1. The Hospital's policy titled, "Hand Hygiene" (effective 8/24/16) was reviewed on 10/3/18 and required, "...Indications for hand hygiene...g. After contact with inanimate objects (including medical equipment)...h. After removing gloves. i. When exiting the patient care space..."

2. On 10/3/18, the policy titled "Glucose Monitoring STAT Strip Glucose Meter" (rev 9/18) was reviewed and indicated, "Maintenance A Cleaning the Meter: 1...a. Clean the meter with...disinfectant wipe...Dispose of used wipes and gloves in appropriate biohazard container. Wash your hand with soap and water or hand sanitizer."

3. On 10/3/18 at approximately 10:00 AM, during an observational tour, the Patient Care Technician (E #8), performed a finger stick blood glucose test using a glucometer, at the patient's bedside in bay #21. At the completion of the test, E #8 discarded the used strip and lancet, removed and discarded her gloves.

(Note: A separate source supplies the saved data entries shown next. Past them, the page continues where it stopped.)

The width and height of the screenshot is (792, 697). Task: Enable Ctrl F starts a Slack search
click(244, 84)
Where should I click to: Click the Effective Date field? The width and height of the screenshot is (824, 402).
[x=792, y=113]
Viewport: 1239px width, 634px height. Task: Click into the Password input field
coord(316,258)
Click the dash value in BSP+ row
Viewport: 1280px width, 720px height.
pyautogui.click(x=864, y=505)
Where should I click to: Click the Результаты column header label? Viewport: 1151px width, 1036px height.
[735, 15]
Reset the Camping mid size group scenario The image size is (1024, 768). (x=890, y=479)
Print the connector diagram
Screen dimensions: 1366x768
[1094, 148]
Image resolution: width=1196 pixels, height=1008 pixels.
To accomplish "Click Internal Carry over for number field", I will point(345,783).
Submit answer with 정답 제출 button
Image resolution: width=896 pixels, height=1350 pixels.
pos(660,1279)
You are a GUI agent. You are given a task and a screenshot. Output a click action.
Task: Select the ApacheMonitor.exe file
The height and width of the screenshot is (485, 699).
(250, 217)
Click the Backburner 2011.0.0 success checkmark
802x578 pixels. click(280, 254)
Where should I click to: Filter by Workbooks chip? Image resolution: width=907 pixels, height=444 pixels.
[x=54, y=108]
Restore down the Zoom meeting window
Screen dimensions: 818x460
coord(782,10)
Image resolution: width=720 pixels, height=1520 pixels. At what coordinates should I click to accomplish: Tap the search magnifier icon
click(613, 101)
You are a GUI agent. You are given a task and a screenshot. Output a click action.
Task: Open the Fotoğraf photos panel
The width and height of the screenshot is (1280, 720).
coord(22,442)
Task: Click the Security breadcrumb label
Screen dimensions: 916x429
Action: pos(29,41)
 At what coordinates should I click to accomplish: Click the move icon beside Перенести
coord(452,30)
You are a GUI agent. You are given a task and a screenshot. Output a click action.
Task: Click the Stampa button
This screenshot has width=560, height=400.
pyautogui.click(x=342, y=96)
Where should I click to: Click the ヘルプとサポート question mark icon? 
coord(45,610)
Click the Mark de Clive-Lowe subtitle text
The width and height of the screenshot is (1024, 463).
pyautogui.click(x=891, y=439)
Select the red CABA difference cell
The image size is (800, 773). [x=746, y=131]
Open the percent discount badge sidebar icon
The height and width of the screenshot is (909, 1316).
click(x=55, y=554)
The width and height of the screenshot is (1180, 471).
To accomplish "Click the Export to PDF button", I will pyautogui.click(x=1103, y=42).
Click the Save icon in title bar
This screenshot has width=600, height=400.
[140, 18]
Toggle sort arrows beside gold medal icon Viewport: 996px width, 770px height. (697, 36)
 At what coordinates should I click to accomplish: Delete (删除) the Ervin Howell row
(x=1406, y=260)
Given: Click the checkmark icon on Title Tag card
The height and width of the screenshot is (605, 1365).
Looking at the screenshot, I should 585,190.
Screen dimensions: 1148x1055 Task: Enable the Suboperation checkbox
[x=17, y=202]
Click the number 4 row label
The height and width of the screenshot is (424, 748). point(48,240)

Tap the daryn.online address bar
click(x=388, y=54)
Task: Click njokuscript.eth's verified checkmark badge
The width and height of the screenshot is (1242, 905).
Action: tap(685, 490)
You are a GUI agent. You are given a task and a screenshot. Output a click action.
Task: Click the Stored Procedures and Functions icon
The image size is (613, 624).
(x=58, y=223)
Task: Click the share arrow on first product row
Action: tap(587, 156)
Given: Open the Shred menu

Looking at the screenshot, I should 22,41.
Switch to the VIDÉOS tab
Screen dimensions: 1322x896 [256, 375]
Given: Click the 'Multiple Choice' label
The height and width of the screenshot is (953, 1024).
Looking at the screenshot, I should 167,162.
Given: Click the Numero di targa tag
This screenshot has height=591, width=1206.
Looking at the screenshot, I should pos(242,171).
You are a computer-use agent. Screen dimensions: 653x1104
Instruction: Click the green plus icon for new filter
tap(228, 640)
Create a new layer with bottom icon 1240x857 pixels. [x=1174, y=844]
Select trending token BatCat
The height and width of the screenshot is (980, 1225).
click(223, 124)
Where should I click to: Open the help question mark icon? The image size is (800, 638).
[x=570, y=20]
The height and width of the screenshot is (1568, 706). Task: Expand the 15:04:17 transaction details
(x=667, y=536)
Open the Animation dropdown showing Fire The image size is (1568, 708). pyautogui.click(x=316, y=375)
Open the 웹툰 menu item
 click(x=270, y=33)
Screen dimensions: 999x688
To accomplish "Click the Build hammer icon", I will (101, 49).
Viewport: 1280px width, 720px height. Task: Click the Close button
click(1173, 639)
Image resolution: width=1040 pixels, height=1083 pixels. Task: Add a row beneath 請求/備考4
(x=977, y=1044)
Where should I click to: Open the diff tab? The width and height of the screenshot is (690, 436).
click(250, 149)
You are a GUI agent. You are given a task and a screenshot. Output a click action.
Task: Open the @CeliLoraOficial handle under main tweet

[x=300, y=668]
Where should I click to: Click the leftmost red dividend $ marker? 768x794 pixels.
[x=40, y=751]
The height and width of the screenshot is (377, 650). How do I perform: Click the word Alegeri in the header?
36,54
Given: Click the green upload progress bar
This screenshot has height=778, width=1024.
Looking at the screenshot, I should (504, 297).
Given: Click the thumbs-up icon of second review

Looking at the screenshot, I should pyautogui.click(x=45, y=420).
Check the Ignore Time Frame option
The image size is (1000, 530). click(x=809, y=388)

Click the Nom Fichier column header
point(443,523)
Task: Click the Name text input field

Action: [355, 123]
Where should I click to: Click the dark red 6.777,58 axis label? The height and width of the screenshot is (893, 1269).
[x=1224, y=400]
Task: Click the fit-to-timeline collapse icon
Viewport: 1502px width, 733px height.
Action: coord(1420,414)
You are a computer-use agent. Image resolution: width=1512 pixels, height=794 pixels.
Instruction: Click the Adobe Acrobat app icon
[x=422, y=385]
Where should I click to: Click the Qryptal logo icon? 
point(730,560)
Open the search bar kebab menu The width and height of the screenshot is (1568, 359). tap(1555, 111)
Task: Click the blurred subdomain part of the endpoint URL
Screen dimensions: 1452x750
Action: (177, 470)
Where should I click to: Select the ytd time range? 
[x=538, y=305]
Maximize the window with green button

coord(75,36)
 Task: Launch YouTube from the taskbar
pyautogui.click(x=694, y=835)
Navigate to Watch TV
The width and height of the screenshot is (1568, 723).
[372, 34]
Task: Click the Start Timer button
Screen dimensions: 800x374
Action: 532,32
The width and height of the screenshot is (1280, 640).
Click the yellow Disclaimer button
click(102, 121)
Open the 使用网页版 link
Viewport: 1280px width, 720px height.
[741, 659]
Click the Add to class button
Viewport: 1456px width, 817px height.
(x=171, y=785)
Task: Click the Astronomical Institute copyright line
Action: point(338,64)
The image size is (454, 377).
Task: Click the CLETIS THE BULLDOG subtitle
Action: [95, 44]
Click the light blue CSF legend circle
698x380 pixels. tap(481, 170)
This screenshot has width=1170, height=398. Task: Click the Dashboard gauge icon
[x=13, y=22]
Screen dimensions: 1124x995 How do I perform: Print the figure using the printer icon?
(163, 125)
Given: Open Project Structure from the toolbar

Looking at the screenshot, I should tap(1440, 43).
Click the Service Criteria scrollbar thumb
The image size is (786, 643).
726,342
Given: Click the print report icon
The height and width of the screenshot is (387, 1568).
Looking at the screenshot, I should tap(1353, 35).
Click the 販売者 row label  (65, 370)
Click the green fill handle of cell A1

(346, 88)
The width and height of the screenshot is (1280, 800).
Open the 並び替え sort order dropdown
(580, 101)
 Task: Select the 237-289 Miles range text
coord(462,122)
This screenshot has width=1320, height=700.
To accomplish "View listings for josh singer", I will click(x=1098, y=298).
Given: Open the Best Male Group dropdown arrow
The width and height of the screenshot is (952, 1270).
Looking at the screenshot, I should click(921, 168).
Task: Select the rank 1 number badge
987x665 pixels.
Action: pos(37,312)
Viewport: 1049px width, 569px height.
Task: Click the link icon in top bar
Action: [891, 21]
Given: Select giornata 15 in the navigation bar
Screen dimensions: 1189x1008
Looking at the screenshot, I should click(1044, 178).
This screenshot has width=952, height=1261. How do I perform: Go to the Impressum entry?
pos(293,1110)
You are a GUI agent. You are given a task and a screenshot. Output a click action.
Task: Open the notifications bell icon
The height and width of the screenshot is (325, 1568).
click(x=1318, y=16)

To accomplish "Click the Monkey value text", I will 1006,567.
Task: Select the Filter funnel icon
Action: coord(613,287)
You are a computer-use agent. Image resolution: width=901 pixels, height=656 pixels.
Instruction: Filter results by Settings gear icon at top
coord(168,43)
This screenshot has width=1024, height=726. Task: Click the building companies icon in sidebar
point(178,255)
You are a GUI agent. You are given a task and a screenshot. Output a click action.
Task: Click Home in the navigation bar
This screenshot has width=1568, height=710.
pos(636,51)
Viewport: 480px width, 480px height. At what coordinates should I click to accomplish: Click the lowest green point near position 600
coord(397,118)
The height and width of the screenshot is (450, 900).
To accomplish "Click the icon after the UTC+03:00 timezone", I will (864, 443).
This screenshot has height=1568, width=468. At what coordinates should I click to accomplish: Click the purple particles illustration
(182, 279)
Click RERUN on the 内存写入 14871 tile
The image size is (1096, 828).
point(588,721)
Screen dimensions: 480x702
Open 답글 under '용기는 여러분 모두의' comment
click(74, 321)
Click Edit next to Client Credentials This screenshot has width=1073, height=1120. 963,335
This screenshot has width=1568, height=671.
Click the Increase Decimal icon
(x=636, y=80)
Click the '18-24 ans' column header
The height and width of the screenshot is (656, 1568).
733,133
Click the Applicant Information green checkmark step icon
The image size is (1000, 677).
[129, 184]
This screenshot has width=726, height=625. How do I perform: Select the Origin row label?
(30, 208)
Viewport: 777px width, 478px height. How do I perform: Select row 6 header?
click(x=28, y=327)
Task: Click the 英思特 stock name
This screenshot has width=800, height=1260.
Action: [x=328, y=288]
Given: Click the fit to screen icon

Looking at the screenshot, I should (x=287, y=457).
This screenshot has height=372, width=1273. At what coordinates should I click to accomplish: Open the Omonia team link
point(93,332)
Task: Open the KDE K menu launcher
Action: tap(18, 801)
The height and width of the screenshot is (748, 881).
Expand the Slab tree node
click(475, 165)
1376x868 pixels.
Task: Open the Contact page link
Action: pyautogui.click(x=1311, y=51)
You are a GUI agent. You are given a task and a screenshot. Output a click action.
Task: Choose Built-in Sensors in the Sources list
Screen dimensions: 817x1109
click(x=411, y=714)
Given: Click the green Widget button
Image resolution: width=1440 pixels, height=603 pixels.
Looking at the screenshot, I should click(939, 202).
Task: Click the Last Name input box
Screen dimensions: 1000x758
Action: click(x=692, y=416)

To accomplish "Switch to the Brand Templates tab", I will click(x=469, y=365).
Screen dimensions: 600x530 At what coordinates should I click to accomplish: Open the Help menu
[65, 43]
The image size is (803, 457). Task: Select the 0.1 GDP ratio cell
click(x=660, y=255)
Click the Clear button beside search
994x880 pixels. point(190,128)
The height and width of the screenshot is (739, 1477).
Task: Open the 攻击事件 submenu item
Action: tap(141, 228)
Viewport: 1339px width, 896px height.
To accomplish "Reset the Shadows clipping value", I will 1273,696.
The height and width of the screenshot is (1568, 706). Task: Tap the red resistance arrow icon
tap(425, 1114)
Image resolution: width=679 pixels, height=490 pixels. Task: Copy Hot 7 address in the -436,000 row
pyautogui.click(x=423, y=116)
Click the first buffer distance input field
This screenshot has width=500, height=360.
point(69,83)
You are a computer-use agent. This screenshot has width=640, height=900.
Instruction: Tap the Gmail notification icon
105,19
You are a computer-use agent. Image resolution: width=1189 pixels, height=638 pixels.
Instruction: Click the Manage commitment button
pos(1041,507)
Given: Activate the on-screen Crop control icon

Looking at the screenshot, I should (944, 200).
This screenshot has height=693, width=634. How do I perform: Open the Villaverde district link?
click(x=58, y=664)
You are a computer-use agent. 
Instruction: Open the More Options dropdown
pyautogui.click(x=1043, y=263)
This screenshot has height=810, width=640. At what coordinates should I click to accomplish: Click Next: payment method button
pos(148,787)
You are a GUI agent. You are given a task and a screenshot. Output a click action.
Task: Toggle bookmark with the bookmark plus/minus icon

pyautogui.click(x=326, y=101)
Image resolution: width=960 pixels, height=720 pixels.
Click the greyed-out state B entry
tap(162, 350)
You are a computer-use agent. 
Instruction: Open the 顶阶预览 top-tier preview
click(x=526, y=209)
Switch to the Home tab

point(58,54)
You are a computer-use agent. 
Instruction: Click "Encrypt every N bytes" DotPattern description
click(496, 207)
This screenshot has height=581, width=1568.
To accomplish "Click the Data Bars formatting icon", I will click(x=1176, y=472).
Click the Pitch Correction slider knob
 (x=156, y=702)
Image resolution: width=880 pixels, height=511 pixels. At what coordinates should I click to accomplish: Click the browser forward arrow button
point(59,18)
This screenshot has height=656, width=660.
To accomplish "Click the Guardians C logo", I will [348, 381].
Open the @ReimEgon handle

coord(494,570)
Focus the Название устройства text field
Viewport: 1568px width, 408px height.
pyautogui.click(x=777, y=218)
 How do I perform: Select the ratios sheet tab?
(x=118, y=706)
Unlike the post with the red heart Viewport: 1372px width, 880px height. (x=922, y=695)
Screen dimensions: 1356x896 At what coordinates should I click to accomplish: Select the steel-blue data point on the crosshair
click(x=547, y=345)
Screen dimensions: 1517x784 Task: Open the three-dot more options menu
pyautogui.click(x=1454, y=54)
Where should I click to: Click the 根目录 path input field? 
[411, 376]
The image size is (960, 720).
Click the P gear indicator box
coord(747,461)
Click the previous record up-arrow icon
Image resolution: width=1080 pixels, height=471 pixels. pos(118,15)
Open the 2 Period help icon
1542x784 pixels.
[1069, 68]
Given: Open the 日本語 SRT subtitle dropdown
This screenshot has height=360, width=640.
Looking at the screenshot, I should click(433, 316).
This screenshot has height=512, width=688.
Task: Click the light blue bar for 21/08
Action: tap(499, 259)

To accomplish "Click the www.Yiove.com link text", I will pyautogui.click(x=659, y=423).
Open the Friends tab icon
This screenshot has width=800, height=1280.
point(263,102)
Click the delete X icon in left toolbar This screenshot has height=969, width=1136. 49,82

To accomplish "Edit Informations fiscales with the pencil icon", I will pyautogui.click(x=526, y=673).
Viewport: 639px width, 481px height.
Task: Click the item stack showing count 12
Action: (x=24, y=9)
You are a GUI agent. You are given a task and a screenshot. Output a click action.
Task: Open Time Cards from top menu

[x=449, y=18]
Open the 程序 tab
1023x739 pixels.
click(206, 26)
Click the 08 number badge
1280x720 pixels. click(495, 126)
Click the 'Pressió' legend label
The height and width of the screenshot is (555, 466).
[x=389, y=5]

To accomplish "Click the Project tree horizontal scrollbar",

E #8 donned a glove on one hand, took the soiled gauze from the patient and discarded it along with the used glove. E #8 reached for the glucometer and exited bay #21. E #8 walked to the soiled utility room on the other side of the nurses' station. E #8, with ungloved hands, wiped the glucometer with disinfecting wipes and discarded the wipes. No hand hygiene was performed after disinfection of the equipment. E #8 took the glucometer, exited the soiled utility room and kept the glucometer in her hands as she returned it to the nurses' station, where the equipment was then available for use.

4. On 10/3/18 at approximately 10:05 AM, the Charge Nurse (E #9) was interviewed. E #9 stated that E #8 should have performed hand hygiene prior to exiting the patient's room and again after disinfecting the equipment.